FDA Adverse Event Malfunction Summary report: N

OMNIPOD DASH¿ INSULIN MANAGEMENT SYSTEM

MDR report key: 12439769 · Received September 8, 2021

Report

Report Number
3004464228-2021-15748
Event Type
Malfunction
Date Received
September 8, 2021
Date of Event
July 28, 2021
Report Date
September 2, 2021
Manufacturer
INSULET CORPORATION
Product Code
LZG
UDI-DI
20385082000020
PMA / PMN Number
K192659
Product Problem
Yes
Report Source
Manufacturer report
Reporter Location
MA, US
Reporter Occupation
OTHER
Health Professional
N

Narratives

Additional Manufacturer Narrative · 0

THE DEVICE WAS RECEIVED NOT DEPLOYED, WITH THE SLIDE INSERT NOT VISIBLE IN THE BOTTOM HOUSING. UPON OPENING THE DEVICE, THE NEEDLE MECHANISM DID NOT DEPLOY. DOWNLOAD DATA SHOWS THE POD COMPLETED 399 PULSES BEFORE BEING DEACTIVATED. THE DATA ALSO SHOWS AN 0X45, SMA WIRE 2 IS OPEN, ALARM WAS GENERATED DURING OPERATION. TIMEOUTS WERE ALSO SEEN IN THE DATA THAT CORRESPOND WITH THIS ALARM. THE DEVICE WAS SUCCESSFULLY PAIRED WITH PDM, COMPLETED PRIMING, AND ATTEMPTED TO DELIVER A 5U BOLUS. THE RERUN GENERATED A 0X42, ROTATIONAL SENSOR ALARM, AND CONTAINED ROTATIONAL SENSOR ERRORS. NO DAMAGES OR DEFECTS WERE OBSERVED TO THE SMA WIRE OR THE COMMUTATOR CAP THAT WOULD RESULT IN THE 0X45 ALARM OR THE ROTATIONAL SENSOR ERRORS. DURING THE RERUN, THE NEEDLE MECHANISM DEPLOYED NORMALLY. THE NEEDLE MECHANISM WAS RESET TO THE NON-DEPLOYED STATE AND THEN MANUALLY DEPLOYED BY ROTATING THE RATCHET GEAR. NO ISSUES WERE OBSERVED DURING THIS TEST THAT WOULD PREVENT THE NEEDLE MECHANISM FROM DEPLOYING AS INTENDED. INSPECTION OF THE TOP HOUSING FOUND SCORE MARKS THAT LINE UP WITH THE LINKAGE ASSEMBLY IN THE NON-DEPLOYED POSITION. INSPECTION OF THE LINKAGE ASSEMBLY UNDER MAGNIFICATION FOUND DAMAGE TO THE LINKAGE RIVET. THIS DAMAGE INDICATES FRICTION BETWEEN THE TOP HOUSING AND THE LINKAGE ASSEMBLY. THE INTERFERENCE OF THE TOP HOUSING WITH THE LINKAGE ASSEMBLY RESULTED IN THE NEEDLE MECHANISM NOT DEPLOYING AT THE END OF SECOND PRIME.D4 - SERIAL NO CHANGED FROM BLANK TO 0027496.D4 - UNIQUE IDENTIFIER (UDI) # CHANGED FROM (01)20385082000020(11)200926(17)220326(10)PD1C09262011(21)UNAVAILABLE TO (01)20385082000020(11)200926(17)220326(10)PD1C09262011(21)0027496.

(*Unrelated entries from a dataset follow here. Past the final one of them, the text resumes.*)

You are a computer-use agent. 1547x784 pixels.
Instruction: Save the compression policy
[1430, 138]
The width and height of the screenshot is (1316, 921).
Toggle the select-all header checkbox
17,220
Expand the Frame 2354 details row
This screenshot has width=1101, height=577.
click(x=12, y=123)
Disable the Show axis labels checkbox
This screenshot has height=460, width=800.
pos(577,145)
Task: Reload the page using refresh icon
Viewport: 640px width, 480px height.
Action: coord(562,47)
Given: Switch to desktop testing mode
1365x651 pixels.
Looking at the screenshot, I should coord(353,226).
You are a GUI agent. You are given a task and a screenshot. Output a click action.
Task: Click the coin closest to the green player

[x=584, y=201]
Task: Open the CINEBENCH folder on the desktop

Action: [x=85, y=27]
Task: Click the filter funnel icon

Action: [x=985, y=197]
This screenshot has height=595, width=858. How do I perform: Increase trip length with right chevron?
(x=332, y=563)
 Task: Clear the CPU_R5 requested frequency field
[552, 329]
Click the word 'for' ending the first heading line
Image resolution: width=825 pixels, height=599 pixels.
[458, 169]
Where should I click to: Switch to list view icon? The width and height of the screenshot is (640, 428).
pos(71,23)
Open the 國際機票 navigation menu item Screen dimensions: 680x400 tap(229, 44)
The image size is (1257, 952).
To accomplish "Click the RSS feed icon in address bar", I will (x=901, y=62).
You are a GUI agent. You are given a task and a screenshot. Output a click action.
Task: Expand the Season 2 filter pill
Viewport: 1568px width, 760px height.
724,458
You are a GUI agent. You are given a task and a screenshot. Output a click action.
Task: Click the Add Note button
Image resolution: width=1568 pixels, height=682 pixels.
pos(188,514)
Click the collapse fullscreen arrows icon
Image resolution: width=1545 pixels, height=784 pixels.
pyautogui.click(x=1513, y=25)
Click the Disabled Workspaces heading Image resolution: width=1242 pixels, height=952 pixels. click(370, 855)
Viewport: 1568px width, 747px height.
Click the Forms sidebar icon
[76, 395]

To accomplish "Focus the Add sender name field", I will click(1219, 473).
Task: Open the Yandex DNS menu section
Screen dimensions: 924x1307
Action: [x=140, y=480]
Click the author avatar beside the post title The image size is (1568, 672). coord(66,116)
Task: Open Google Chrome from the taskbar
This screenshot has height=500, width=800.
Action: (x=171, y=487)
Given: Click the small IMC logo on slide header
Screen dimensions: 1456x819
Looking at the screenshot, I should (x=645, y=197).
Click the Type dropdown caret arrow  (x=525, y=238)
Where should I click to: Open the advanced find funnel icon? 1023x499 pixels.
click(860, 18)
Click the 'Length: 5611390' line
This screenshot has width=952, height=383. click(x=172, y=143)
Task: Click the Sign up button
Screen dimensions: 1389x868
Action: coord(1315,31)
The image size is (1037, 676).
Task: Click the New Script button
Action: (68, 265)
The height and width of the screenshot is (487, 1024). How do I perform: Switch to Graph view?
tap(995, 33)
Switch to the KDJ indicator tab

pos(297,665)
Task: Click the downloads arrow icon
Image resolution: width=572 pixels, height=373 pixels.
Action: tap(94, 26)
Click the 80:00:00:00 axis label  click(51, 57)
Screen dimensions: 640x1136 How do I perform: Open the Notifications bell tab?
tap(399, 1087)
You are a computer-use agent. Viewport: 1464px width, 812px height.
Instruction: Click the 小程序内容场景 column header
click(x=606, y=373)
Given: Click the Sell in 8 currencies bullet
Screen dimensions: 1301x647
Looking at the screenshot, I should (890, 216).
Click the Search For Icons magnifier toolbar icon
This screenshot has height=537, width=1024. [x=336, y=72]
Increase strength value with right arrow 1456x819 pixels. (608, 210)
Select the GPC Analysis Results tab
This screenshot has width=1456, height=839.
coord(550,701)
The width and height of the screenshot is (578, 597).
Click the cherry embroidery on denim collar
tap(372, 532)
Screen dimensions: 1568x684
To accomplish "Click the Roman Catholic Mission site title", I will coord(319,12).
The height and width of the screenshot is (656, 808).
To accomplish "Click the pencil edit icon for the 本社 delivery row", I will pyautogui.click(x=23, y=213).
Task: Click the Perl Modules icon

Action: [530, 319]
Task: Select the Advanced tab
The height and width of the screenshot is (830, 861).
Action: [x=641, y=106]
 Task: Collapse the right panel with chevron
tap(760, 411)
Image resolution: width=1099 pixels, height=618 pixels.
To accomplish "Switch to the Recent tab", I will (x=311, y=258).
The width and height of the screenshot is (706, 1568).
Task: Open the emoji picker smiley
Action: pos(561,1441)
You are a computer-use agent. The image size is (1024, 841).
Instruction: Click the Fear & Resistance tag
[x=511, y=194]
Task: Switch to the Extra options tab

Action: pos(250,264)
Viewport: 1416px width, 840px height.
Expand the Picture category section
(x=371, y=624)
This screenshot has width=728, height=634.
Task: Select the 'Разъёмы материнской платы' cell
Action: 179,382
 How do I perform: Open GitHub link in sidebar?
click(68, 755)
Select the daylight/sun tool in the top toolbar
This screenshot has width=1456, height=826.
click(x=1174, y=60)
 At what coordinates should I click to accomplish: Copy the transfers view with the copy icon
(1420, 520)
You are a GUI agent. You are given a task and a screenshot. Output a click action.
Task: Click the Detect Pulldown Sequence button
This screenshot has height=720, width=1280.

Additional Manufacturer Narrative · 1

THE DEVICE HAS NOT BEEN RETURNED/RECEIVED TO DATE. IF THE DEVICE IS RECEIVED, A SUPPLEMENTAL REPORT WILL BE SUBMITTED WITH THE INVESTIGATION RESULTS. WE ARE UNABLE TO CONFIRM THE REPORTED NEEDLE MECHANISM FAILURE OR TO DETERMINE ITS ROOT CAUSE. LOT RELEASE RECORDS WERE REVIEWED AND THE PRODUCT LOT MET ALL ACCEPTANCE CRITERIA. SPECIFICALLY, A POD IS PAIRED TO A PDM AND PUT THROUGH SIMULATED USE TESTING INCLUDING CONFIRMING THAT THE DEVICE DEPLOYED THE CANNULA CORRECTLY.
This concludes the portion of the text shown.